/---
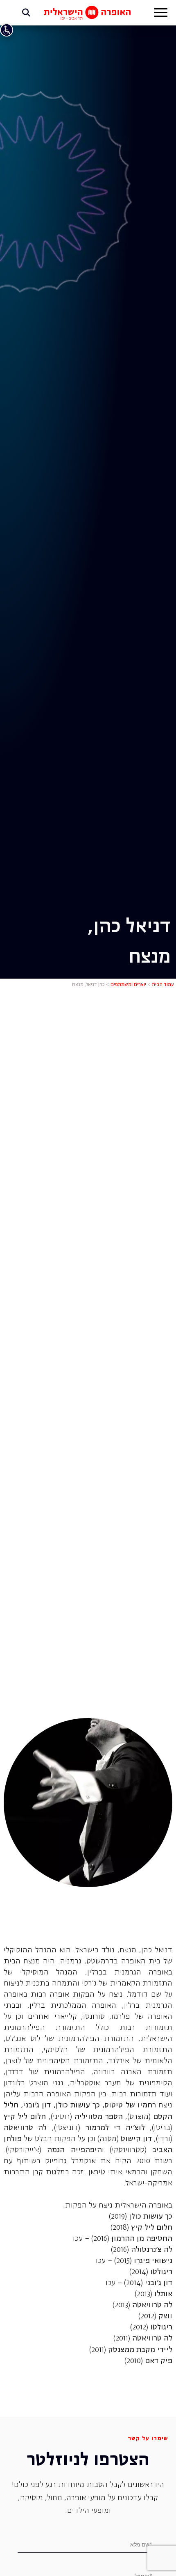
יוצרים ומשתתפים (128, 984)
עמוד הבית (163, 984)
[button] (160, 13)
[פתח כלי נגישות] (6, 30)
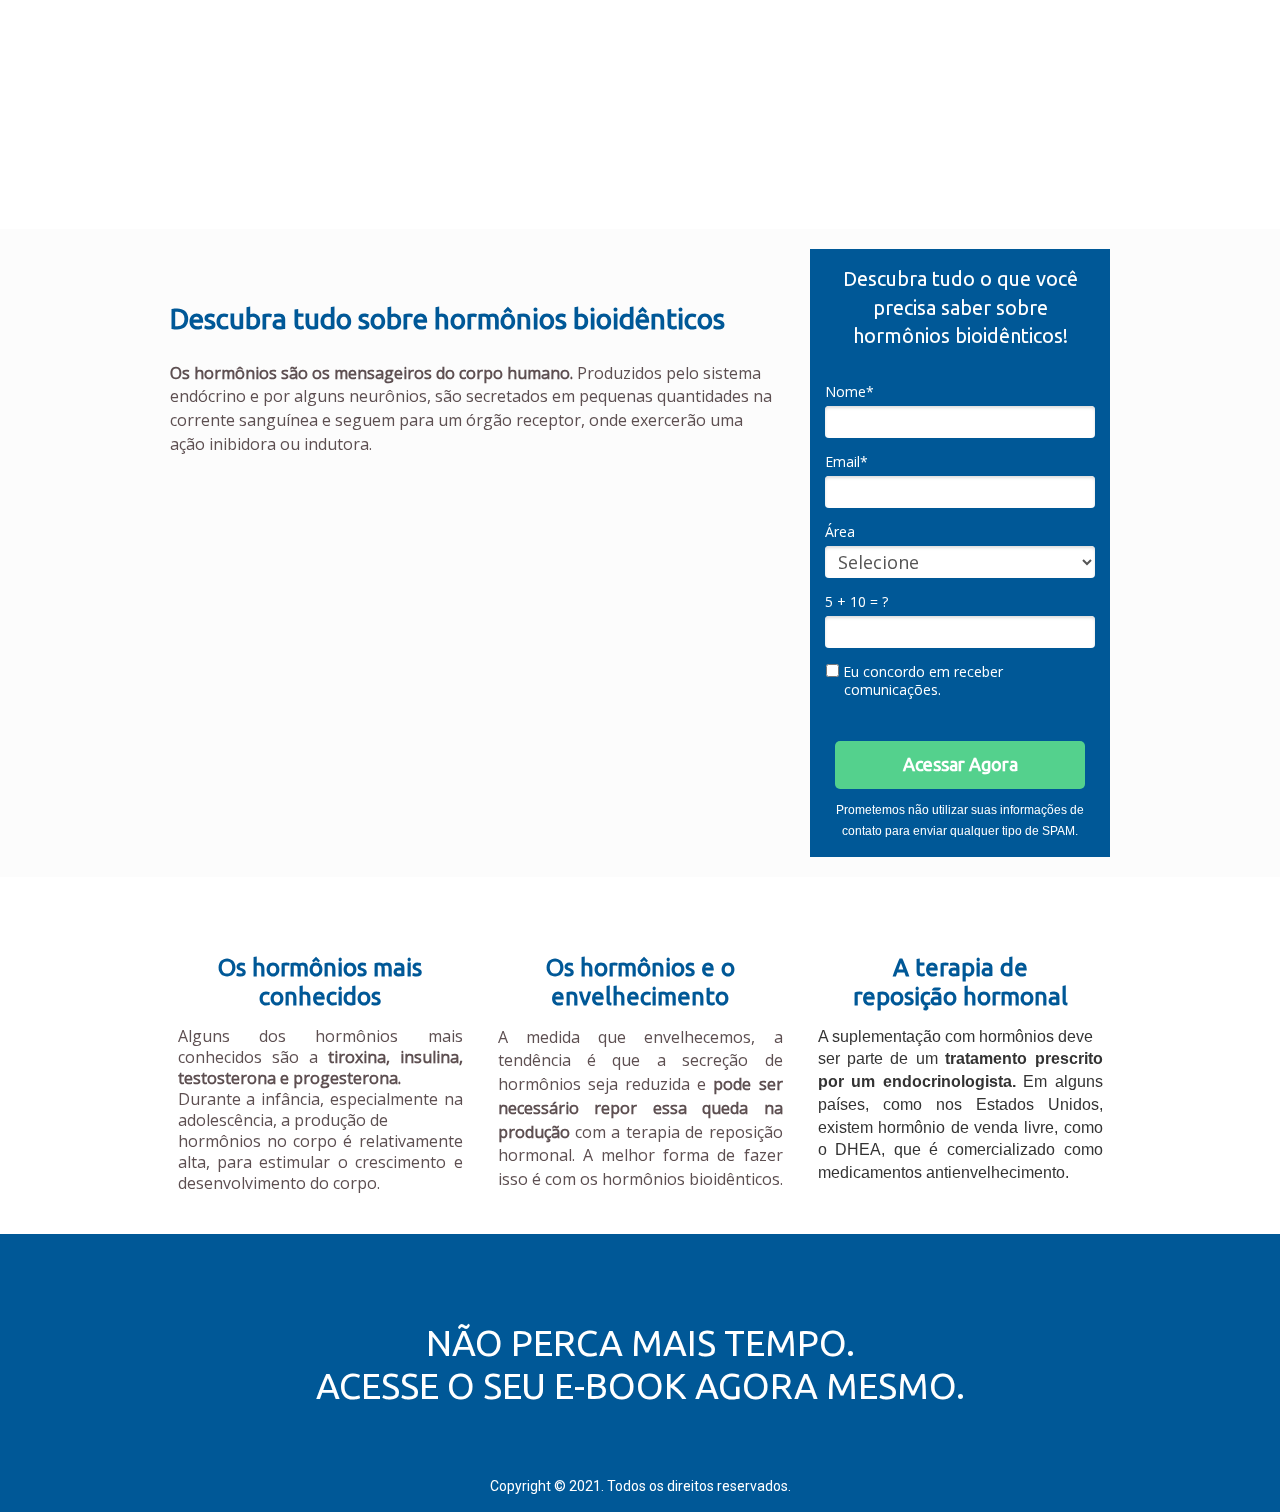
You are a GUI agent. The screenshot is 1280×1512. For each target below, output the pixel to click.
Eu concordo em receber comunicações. (921, 680)
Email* (846, 462)
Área (840, 532)
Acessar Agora (960, 764)
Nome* (849, 392)
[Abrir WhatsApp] (1230, 1461)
\---
• Exercise: Write out exactly the final stretch of the records: the line containing "Eu concordo em" and every line after it, through the last, and nothing else.

• Answer to the exercise:
Eu concordo em receber comunicações. (921, 680)
Email* (846, 462)
Área (840, 532)
Acessar Agora (960, 764)
Nome* (849, 392)
[Abrir WhatsApp] (1230, 1461)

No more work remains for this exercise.